§ Source data:
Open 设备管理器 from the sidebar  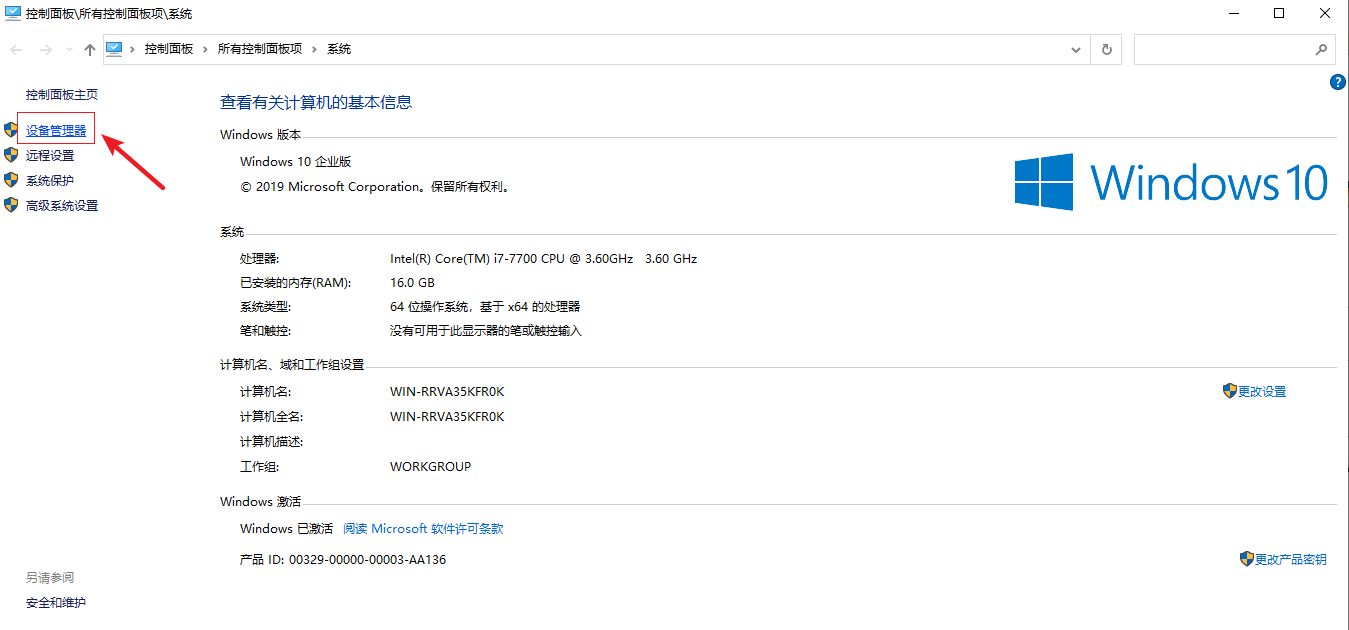pyautogui.click(x=56, y=129)
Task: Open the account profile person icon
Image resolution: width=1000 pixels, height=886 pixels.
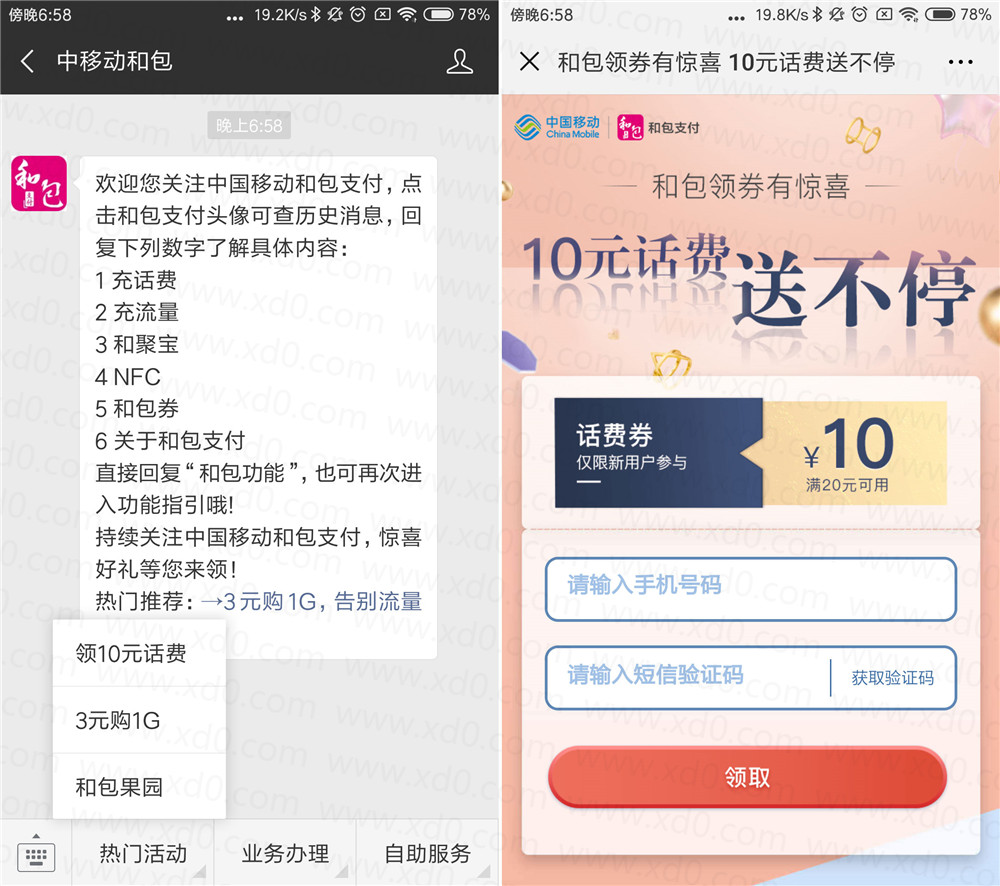Action: pos(459,61)
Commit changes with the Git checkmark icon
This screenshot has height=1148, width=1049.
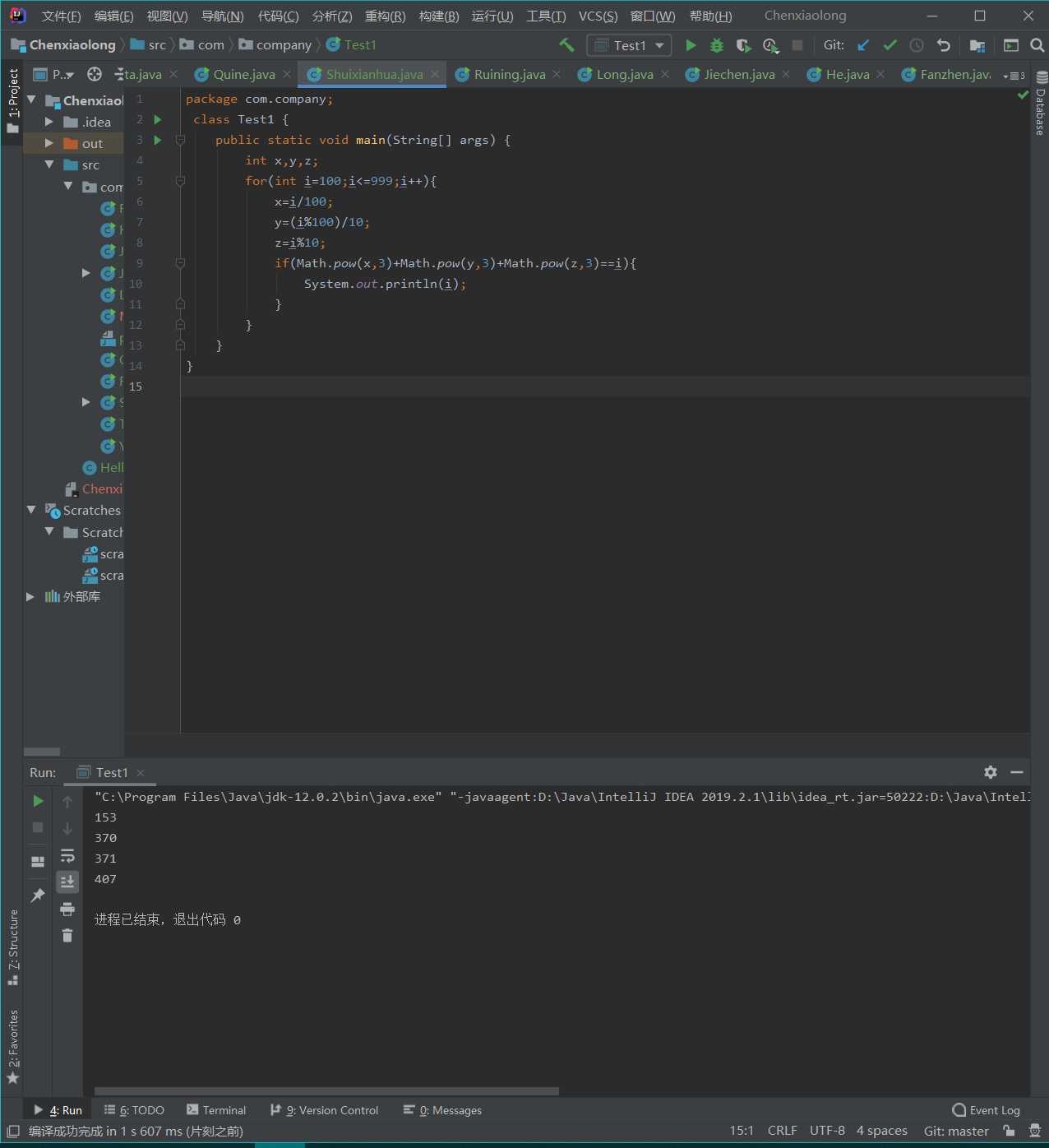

§ Prompt: Every line where "icon" appears must be returned from the listing above.

§ Exercise response:
Task: Open the account profile person icon
Commit changes with the Git checkmark icon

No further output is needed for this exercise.